Der Power DiscDrive ist unsere Antwort auf die Forderung nach ressourceneffizienter Produktion: Ein höherer Wirkungsgrad in allen Lastsituationen, universelle Einsetzbarkeit und eine lange Lebensdauer zeichnen ihn aus”, erklärte Siempelkamp Maschinen und Anlagenbau-Geschäftsführer Heinz Classen.
Höherer Wirkungsgrad
Die neue Technik des Power DiscDrive ist exklusiv für alle ContiRoll-Linien von Siempelkamp zu haben. Sie wurde aus dem Linearantrieb entwickelt. „Der Linearmotor wird über Magnete angetrieben. Das funktioniert ähnlich wie bei der Magnetschwebebahn Transrapid in Shanghai”, erklärte Ralf Griesche, zuständig für Marketing und Kommunikation bei Siempelkamp. Der Antrieb verfügt über einen wesentlich besseren Wirkungsgrad, auch im Teillastbetrieb, und verringert so die Energiekosten. Niedrige Drehzahlen und weniger bewegliche Teile bedeuten zudem geringeren Verschleiß, die Verfügbarkeit wird deutlich erhöht, war man überzeugt.„Die drei sonst üblichen Getriebeeinheiten werden durch einen Direktantrieb ersetzt”, schilderte Griesche.
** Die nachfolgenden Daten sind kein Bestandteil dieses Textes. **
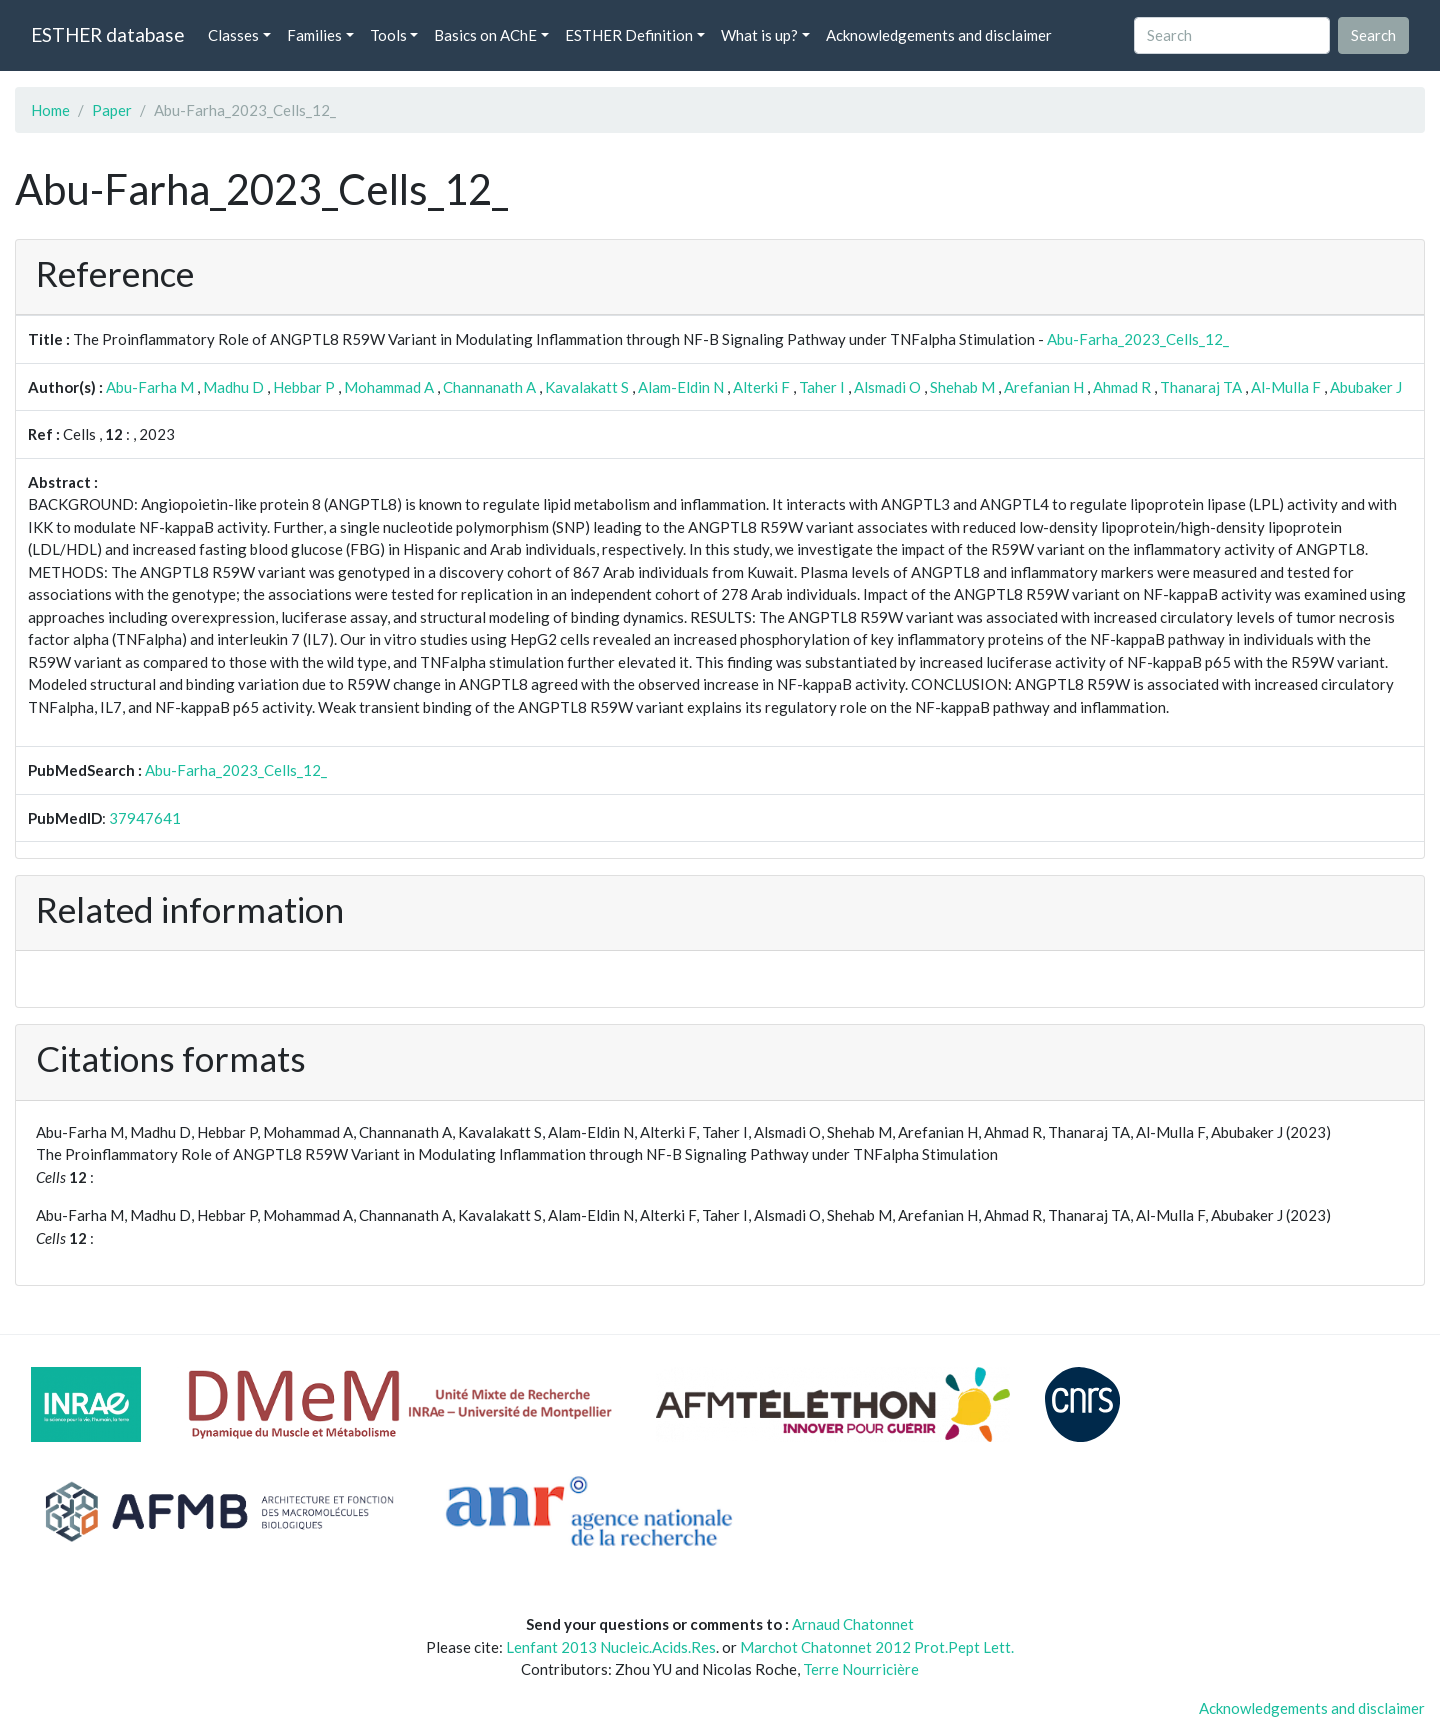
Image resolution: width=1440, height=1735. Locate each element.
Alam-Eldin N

Das Antriebssystem basiert auf einem Motoren- und einem Getriebetyp sowie einem einheitlichen Konzept für Leistungselektronik und Steuerung.
„Ein Motor für alle Antriebe, das ist ein enormer Vorteil für den Kunden”, war man bei Siempelkamp sicher. Mit dem Power DiscDrive besteht kein Anlass mehr für eine komplexe und damit teure Lagerhaltung. Dies zahlt sich insbesondere für Kunden aus, die mehrere ContiRolls in Betrieb haben: Die Anlagen repräsentieren meist Modelle, die unterschiedliche Austauschteile erforderlich machen. Durch den hohen Standardisierungsgrad des Power DiscDrive wird die Lagerhaltung minimiert. Davon profitieren nicht nur Kunden, die eine neue Anlage ordern, sondern auch jene, die eine bestehende Anlage umrüsten lassen wollen - das Konzept des Power DiscDrive lässt sich reibungslos übertragen. „Auch das Umrüsten älterer Anlagen ist eine profitable Investition”, gab sich Griesche auf der Ligna überzeugt.
In Hannover präsentierte das Unternehmen den Power DiscDrive in Form eines Modells. Ein echter Prototyp wird bis Ende 2009 bei einem Siempelkamp-Stammkunden eingebaut werden.
77 m lange Spanplattenanlage
Kleines Modell der größten von Siempelkamp realisierten Spanplattenanlage © DI (FH) Birgit Fingerlos
Mit dem Messeverlauf zeigte man sich am Siempelkamp-Messestand zufrieden. Die Kunden, die jetzt kommen, wollen auch wirklich investieren, war man überzeugt. „2008 war für uns eines der besten Geschäftsjahre”, schilderte Griesche. Dadurch verfügt das Unternehmen über einen großen Auftragspolster, was in eine Auslastung bis ins Jahr 2010 resultiert.